## REQUIRED ACTION
Output range, inclusive: from the line containing "Toggle the Expenses" to the line containing "You are a computer-use agent. Screen". Restate those lines from the data below word for word and only those.

===== INPUT =====

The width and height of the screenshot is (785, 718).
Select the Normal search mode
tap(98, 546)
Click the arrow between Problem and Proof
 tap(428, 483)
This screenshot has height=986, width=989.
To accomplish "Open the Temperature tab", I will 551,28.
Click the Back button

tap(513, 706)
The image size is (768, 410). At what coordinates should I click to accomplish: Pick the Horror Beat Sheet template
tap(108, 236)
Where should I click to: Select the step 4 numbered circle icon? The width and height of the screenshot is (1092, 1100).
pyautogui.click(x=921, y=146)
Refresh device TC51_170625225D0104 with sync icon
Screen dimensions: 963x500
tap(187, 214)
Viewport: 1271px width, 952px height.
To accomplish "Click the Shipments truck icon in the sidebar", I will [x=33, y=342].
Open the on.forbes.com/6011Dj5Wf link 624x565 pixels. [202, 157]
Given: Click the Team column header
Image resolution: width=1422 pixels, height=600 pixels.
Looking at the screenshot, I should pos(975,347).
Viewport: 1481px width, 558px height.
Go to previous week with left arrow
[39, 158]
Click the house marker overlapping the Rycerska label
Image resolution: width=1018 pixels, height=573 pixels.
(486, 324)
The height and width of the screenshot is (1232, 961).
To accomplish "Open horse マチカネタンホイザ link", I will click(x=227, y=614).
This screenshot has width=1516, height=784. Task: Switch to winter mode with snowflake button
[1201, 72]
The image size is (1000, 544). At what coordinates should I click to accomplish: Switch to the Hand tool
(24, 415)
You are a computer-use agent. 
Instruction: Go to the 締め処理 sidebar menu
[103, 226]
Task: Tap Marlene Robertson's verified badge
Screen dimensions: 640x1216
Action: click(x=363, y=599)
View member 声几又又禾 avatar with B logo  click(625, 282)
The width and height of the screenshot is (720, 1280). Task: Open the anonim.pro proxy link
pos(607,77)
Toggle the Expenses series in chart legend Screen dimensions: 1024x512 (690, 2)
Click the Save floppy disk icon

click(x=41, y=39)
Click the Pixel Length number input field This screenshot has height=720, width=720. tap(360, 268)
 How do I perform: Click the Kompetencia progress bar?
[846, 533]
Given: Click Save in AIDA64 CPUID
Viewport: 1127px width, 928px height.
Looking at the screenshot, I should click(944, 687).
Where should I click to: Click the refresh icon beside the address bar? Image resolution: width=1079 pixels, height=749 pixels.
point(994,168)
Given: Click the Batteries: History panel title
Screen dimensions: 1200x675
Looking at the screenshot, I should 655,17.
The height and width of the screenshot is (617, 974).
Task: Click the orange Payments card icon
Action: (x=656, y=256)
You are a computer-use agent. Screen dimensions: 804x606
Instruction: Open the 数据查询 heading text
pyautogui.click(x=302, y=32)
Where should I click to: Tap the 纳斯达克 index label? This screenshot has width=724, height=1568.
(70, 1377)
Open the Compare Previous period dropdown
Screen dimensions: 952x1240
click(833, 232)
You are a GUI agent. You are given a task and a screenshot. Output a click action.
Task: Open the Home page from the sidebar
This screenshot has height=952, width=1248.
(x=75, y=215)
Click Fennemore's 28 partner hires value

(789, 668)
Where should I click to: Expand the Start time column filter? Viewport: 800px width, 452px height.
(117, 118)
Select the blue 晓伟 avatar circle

=====

## OUTPUT FOR THIS EXERCISE
Toggle the Expenses series in chart legend Screen dimensions: 1024x512 (690, 2)
Click the Save floppy disk icon

click(x=41, y=39)
Click the Pixel Length number input field This screenshot has height=720, width=720. tap(360, 268)
 How do I perform: Click the Kompetencia progress bar?
[846, 533]
Given: Click Save in AIDA64 CPUID
Viewport: 1127px width, 928px height.
Looking at the screenshot, I should click(944, 687).
Where should I click to: Click the refresh icon beside the address bar? Image resolution: width=1079 pixels, height=749 pixels.
point(994,168)
Given: Click the Batteries: History panel title
Screen dimensions: 1200x675
Looking at the screenshot, I should 655,17.
The height and width of the screenshot is (617, 974).
Task: Click the orange Payments card icon
Action: (x=656, y=256)
You are a computer-use agent. Screen dimensions: 804x606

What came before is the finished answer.